Geschichte
Gemeinde Deetz
Ortsteil der Stadt Zerbst/Anhalt
Die erste urkundliche Erwähnung des heutigen Ortes Deetz stammt aus dem Jahr 1314 und lautet DETITZ. Der Ortsname soll auf einen Bürger namens DETI zurückgehen, der zu dieser Zeit hier gesiedelt hat. Das ist aber nur eine von mehreren Namensdeutungen, die auf altslawische Ursprünge zurückgehen.
"1314 bewidmete das Kloster Leitzkau den Altar des heiligen Johannes und Nikolaus daselbst zum Besten der Kalandsbrüder mit Einkünften und Gütern zu Leitzkau, Deetz und Quast." Dieses Jahr 1314 wird deshalb als historisch verbriefte Ersterwähnung angesehen, obwohl das Gebiet schon weit früher besiedelt war, wie ausgegrabene Fundstücke beweisen.
Seit Jahrhunderten bestimmt der Deetzer Teich die Erzählungen über Deetz. Der private, 1583 durch Stauung der Nuthe künstlich angelegte ca.56 ha große Teich, mit dem jährlichen „Abfischen“ und anderen Attraktionen der ansässigen Vereine und Initiativen, ist eine sehenswerte landschaftliche Besonderheit. Die außerdem noch vorhandenen „Vierseitenhöfe“ der Region sind erlebbar und werden liebevoll rekonstruiert.
Die schon immer bestimmende Landwirtschaft wird unter modernen Bedingungen weitergeführt, aber auch Traditionen bewahrt und an die Jugend weitergegeben. Für dörfliche Verhältnisse existieren in Deetz vielfältige Gewerbebetriebe.

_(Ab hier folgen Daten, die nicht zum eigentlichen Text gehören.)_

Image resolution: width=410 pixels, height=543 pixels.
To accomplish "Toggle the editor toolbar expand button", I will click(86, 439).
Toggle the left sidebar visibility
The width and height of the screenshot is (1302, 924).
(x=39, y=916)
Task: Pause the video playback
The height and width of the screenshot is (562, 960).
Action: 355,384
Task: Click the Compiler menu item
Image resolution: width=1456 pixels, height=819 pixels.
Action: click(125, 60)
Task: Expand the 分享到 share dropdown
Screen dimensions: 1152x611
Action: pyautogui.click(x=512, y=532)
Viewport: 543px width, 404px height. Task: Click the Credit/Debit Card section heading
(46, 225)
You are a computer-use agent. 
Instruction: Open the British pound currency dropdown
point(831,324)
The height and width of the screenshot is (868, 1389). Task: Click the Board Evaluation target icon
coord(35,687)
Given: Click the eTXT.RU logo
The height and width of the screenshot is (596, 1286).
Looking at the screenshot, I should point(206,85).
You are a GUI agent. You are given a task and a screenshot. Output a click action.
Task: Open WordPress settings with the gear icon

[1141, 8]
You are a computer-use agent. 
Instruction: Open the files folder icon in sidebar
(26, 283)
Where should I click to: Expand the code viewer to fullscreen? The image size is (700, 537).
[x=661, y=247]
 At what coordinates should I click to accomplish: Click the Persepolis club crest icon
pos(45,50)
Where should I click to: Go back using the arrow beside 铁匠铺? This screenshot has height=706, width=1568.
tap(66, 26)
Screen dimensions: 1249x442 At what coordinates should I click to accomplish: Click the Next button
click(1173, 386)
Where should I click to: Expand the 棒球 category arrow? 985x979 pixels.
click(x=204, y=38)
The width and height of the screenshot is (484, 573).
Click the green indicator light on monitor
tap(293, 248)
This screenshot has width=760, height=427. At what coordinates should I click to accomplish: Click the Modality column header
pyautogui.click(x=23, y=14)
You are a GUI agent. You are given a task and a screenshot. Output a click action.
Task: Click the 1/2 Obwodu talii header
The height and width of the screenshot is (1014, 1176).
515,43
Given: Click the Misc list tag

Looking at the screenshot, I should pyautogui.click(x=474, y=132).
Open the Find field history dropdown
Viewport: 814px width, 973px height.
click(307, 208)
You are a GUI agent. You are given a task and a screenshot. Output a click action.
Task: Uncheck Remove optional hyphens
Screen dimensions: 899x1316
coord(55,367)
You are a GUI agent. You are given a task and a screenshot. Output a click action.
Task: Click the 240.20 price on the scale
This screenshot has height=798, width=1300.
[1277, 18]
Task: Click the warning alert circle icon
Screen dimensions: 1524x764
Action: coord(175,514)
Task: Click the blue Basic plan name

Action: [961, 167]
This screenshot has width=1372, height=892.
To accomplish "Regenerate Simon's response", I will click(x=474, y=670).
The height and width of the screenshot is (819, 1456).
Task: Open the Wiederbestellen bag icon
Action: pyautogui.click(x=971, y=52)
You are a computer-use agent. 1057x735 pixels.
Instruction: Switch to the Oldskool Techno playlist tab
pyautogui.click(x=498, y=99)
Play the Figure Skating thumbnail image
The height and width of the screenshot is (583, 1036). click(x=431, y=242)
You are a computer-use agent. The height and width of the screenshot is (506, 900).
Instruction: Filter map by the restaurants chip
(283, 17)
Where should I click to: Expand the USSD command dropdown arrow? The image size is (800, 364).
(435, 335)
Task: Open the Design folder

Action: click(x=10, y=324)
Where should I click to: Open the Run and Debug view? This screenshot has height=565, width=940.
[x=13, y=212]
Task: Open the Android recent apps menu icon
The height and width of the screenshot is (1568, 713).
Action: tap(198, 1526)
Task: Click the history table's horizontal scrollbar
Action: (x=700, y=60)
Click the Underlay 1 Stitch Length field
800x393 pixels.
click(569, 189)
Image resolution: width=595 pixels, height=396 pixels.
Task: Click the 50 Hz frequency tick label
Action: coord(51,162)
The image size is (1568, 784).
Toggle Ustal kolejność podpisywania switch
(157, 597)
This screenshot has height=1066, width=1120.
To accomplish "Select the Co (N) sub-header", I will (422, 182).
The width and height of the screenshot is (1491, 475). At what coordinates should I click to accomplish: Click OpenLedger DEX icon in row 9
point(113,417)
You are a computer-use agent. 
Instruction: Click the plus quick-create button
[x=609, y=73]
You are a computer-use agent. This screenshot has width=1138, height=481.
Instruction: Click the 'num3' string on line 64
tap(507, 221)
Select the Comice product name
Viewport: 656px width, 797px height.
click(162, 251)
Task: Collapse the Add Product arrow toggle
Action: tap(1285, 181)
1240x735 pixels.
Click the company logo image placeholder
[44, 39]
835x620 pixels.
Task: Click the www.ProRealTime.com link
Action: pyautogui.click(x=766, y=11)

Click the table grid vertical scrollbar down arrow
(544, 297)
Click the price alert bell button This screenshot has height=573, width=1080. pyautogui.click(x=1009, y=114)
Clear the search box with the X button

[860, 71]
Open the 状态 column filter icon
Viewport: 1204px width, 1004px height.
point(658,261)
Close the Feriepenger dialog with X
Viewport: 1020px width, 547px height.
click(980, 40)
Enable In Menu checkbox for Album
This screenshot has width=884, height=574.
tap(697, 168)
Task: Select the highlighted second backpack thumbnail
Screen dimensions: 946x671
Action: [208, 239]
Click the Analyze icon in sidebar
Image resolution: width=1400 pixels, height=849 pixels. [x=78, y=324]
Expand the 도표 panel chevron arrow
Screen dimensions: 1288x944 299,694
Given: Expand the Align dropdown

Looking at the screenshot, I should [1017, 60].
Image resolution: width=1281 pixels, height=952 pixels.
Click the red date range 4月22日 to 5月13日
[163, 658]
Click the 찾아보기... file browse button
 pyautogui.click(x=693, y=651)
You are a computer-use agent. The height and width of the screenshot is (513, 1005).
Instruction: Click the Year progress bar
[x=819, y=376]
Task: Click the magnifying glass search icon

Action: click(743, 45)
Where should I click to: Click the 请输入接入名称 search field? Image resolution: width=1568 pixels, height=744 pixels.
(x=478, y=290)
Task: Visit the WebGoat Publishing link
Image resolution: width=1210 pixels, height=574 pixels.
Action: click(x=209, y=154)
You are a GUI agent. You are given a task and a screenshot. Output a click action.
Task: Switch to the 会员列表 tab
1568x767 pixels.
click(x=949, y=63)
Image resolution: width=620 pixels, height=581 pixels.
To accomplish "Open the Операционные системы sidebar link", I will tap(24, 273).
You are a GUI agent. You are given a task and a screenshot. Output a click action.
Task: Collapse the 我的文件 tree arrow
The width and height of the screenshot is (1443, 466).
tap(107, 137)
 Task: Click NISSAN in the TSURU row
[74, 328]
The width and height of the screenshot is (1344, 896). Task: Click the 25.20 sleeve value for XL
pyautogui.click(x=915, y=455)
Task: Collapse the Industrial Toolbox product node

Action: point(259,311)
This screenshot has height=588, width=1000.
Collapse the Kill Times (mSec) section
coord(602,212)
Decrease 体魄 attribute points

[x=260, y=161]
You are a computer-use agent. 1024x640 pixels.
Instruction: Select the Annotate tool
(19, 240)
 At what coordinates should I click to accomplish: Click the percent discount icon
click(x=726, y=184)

Prägend ist die spätromanische Kirche, die als Findlingsbau und Wehrkirche bereits um 1170 entstand und nach der Reformation, etwa um 1500 ihr heutiges Aussehen erhielt. Turm und Dach wurden im Laufe der Jahrhunderte mehrfach erneuert.
Lernen Sie dieses Dorf, seine Menschen und Geschichten kennen.